• **THE INPUT**:
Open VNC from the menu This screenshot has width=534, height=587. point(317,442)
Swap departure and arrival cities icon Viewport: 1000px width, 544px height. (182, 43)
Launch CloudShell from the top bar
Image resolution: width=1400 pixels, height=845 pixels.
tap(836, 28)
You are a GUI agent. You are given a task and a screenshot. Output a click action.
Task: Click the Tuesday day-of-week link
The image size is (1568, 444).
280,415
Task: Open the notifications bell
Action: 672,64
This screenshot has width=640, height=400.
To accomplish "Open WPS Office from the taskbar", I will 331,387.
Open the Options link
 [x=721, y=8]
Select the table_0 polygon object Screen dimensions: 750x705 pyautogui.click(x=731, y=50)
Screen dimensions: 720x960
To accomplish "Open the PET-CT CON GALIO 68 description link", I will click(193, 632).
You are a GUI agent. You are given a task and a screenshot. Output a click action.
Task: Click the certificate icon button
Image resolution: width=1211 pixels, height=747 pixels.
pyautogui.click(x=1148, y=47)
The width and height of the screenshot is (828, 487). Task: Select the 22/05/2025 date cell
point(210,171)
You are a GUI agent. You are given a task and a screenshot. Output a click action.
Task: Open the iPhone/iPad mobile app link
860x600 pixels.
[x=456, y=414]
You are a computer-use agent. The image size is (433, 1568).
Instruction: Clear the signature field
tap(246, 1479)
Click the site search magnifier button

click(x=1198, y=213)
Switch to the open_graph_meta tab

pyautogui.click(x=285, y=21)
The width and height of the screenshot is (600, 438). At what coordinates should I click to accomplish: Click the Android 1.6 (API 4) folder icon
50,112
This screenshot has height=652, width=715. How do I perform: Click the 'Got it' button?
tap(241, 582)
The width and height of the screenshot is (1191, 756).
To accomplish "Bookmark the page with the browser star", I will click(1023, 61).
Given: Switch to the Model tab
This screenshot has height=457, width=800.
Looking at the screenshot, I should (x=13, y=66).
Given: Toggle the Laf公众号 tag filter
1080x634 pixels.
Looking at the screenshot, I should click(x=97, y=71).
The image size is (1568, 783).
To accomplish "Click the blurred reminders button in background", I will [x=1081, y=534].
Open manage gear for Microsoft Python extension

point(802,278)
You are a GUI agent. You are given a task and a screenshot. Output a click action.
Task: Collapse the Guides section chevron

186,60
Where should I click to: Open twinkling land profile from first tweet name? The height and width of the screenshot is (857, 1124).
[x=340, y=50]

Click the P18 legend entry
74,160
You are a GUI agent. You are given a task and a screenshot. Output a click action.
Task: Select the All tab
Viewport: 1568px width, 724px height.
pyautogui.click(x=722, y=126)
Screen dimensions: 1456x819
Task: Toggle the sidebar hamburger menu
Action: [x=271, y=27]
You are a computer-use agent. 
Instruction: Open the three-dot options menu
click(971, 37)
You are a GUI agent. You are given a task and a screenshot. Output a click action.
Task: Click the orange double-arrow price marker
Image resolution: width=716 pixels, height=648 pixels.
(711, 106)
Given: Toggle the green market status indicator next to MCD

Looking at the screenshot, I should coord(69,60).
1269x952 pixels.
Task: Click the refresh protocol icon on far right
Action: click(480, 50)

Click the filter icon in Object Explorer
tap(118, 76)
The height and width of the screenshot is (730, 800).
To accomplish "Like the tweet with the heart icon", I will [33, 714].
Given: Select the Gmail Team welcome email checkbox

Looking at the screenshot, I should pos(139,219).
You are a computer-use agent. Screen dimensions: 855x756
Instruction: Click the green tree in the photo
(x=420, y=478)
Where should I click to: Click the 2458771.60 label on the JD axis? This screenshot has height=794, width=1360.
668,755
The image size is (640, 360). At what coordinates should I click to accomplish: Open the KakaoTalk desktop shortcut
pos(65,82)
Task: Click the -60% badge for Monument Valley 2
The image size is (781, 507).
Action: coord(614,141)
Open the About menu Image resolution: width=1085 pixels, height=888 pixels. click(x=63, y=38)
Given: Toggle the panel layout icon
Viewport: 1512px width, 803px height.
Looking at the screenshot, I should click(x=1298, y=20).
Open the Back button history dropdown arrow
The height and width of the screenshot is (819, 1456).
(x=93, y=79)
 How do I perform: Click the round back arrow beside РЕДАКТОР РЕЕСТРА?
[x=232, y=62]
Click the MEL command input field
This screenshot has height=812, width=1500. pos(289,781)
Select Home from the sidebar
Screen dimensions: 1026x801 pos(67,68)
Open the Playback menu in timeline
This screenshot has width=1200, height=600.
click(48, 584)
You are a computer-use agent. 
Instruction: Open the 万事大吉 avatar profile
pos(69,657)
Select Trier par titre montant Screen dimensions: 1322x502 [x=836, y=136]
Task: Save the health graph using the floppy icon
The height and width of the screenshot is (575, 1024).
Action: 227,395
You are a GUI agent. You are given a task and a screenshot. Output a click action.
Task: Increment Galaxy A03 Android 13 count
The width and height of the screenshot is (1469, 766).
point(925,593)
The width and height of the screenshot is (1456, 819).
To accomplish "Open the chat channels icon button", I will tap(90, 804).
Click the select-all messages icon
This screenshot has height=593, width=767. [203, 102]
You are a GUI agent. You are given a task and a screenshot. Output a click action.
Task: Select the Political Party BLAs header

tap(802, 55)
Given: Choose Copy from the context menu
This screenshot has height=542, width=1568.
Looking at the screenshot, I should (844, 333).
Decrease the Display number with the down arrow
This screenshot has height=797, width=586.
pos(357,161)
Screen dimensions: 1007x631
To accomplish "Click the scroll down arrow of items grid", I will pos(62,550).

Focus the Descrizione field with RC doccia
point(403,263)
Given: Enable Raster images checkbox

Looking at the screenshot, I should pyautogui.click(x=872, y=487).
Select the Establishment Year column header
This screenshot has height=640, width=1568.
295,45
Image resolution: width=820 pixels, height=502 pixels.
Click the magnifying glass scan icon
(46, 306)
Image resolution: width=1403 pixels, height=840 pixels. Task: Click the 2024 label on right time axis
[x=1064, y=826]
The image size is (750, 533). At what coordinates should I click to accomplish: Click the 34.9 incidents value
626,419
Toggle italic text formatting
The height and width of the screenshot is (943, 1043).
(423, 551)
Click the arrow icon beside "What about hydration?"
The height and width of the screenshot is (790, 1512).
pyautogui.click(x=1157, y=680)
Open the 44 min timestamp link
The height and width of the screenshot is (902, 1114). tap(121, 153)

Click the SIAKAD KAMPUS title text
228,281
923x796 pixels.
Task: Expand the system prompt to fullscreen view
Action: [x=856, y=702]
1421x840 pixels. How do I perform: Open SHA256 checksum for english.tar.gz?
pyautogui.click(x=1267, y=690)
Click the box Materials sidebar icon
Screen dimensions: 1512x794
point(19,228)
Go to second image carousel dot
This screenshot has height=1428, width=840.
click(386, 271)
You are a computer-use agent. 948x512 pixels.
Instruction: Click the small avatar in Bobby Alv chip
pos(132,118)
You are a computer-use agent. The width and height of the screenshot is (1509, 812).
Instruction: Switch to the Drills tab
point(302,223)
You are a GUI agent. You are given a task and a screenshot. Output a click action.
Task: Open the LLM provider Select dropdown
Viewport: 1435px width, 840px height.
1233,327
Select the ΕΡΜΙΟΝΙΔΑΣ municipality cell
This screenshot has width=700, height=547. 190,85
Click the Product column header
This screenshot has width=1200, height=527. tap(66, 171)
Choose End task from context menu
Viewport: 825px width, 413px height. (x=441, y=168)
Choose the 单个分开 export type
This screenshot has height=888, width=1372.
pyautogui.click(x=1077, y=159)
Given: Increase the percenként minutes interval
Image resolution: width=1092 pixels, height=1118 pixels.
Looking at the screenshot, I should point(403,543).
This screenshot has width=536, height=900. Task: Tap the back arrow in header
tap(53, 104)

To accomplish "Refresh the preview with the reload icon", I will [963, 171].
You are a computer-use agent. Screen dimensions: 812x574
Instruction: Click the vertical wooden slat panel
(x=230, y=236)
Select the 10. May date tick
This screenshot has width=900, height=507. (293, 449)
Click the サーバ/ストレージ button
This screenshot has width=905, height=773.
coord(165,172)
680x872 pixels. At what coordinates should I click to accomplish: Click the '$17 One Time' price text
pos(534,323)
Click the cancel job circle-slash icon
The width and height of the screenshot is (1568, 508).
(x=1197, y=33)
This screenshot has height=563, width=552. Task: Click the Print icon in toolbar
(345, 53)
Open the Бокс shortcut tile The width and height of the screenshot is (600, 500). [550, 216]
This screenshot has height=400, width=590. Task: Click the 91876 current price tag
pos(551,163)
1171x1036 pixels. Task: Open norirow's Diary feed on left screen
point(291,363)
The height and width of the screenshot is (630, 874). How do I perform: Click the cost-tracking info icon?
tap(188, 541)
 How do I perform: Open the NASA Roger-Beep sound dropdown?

• **ABOUT THIS TASK**:
In the records above, find each line holding "computer" and copy it.

• **FINISHED TASK**:
You are a computer-use agent. The image size is (433, 1568).
You are a computer-use agent. 
You are a computer-use agent. Screen dimensions: 855x756
You are a computer-use agent. 
You are a computer-use agent. 948x512 pixels.
You are a computer-use agent. The width and height of the screenshot is (1509, 812).
You are a computer-use agent. Screen dimensions: 812x574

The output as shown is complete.